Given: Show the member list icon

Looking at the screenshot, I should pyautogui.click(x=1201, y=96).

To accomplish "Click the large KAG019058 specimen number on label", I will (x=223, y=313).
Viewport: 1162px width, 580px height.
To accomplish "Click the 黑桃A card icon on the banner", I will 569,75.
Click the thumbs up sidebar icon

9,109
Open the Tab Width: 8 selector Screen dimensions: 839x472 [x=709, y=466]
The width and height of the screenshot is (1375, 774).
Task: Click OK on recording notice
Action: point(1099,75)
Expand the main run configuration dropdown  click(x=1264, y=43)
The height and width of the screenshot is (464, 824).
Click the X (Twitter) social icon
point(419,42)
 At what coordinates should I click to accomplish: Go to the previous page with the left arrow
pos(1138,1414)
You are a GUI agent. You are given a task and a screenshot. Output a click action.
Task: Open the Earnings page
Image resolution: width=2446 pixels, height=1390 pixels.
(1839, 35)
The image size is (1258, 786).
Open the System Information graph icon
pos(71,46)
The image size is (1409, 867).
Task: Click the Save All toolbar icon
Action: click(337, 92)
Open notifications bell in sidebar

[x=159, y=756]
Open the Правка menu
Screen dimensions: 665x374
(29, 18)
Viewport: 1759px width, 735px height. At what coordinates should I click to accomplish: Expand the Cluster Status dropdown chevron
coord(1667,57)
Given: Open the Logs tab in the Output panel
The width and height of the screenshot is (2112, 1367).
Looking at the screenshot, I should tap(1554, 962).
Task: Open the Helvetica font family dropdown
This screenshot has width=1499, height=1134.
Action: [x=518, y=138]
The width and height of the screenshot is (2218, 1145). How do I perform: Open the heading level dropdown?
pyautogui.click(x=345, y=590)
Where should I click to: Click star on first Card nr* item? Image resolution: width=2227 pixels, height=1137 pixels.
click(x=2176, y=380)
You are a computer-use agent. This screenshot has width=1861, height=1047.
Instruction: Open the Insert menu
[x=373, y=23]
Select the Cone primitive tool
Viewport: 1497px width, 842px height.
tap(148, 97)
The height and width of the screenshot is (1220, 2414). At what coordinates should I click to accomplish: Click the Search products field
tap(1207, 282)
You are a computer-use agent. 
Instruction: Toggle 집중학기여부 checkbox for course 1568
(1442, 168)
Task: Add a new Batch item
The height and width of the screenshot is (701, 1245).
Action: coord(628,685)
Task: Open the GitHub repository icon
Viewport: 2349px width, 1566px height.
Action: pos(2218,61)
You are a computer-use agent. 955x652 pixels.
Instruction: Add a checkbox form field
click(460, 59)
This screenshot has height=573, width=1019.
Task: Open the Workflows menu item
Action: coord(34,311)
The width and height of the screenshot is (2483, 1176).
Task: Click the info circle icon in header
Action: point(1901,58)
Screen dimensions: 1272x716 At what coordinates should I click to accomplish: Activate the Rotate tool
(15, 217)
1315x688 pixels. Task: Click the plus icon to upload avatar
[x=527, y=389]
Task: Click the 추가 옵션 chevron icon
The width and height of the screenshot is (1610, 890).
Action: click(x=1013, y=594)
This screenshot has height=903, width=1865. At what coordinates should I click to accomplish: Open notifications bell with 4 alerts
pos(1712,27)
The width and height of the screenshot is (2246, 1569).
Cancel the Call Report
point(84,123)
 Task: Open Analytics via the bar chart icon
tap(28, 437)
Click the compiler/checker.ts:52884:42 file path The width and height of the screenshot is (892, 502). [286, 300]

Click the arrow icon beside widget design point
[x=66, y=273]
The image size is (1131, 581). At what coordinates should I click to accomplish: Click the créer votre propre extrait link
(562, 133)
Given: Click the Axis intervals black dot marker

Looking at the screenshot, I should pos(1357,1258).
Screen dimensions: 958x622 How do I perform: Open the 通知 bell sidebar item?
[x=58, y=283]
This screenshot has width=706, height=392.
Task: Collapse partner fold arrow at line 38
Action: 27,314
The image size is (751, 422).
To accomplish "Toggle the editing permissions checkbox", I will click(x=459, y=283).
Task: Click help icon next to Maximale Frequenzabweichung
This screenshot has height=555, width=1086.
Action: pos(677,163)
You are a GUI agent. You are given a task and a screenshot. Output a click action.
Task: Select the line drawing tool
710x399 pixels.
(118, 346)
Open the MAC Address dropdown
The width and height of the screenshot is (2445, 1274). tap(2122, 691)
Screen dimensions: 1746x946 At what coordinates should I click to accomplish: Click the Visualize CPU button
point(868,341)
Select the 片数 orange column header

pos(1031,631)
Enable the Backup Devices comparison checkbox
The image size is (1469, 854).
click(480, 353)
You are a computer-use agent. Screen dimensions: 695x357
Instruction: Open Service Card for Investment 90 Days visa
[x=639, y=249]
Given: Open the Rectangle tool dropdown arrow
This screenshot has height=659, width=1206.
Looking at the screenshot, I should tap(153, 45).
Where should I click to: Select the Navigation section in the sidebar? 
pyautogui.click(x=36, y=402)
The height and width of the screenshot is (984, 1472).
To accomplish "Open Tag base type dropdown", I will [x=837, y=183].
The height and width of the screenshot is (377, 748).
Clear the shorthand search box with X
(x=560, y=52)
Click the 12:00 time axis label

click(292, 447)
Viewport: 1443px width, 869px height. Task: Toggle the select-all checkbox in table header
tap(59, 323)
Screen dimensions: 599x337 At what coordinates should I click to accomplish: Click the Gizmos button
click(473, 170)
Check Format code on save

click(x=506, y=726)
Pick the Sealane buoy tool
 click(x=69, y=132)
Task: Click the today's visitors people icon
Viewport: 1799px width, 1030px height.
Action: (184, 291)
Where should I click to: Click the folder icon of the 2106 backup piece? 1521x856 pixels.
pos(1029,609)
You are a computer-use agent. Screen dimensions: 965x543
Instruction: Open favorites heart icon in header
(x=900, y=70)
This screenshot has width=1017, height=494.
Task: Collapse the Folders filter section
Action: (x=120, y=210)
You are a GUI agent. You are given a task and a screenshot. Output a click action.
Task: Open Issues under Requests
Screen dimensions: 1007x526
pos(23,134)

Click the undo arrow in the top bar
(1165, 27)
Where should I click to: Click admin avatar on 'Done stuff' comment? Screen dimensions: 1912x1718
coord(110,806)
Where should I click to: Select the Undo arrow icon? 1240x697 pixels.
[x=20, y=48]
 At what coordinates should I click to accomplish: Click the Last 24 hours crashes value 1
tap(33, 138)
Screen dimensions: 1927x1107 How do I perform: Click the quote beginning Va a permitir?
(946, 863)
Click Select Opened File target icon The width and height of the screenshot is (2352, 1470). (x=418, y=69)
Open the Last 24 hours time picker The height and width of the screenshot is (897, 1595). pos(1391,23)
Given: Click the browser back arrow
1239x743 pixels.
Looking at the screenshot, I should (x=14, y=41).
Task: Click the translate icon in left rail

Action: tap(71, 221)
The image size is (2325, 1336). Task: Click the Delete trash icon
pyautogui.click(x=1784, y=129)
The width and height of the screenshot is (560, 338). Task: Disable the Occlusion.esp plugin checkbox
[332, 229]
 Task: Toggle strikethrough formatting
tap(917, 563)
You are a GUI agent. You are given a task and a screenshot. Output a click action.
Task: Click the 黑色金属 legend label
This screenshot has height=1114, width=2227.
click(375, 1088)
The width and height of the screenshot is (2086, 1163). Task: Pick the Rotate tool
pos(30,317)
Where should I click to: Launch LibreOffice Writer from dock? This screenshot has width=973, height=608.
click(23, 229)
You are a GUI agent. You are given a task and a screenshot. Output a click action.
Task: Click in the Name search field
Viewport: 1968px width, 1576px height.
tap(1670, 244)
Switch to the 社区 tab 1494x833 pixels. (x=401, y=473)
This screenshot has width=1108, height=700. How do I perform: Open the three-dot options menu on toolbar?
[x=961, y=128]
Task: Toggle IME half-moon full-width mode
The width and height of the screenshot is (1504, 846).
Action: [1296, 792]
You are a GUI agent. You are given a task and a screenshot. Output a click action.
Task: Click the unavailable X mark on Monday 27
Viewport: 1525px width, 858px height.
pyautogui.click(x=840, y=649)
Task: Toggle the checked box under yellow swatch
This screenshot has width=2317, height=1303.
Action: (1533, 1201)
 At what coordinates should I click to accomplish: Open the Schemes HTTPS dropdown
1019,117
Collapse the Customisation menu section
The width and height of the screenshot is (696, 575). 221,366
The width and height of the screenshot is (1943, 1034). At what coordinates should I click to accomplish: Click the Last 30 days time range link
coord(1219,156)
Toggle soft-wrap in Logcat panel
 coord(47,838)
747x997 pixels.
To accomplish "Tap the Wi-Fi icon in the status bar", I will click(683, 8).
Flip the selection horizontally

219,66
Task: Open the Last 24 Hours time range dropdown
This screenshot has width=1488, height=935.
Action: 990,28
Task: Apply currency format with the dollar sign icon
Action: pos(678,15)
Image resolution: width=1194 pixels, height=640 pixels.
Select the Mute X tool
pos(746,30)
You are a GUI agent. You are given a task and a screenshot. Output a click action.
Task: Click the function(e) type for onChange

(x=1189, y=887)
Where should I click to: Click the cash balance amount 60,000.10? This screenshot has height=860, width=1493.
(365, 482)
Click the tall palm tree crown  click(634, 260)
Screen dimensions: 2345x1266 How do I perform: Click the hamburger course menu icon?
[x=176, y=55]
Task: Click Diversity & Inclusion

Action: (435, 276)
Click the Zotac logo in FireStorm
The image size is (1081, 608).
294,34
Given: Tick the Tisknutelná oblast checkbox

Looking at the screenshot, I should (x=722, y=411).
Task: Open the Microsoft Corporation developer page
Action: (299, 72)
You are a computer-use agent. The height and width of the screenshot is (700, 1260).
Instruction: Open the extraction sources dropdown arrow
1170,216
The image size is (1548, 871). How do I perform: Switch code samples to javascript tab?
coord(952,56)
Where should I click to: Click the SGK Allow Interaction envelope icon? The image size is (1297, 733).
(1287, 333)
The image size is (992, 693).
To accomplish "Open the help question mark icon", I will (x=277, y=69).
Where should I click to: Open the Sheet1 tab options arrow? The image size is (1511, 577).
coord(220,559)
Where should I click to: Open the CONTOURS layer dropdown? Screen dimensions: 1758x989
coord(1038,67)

________________________________________

- _TASK STATEMENT_: Report each line of the entries where the word "computer" occurs.

- _FINISHED EXERCISE_:
You are a computer-use agent. This screenshot has width=1861, height=1047.
You are a computer-use agent. 
You are a computer-use agent. 955x652 pixels.
You are a computer-use agent. Screen dimensions: 695x357
You are a computer-use agent. Screen dimensions: 965x543
You are a computer-use agent. The height and width of the screenshot is (700, 1260).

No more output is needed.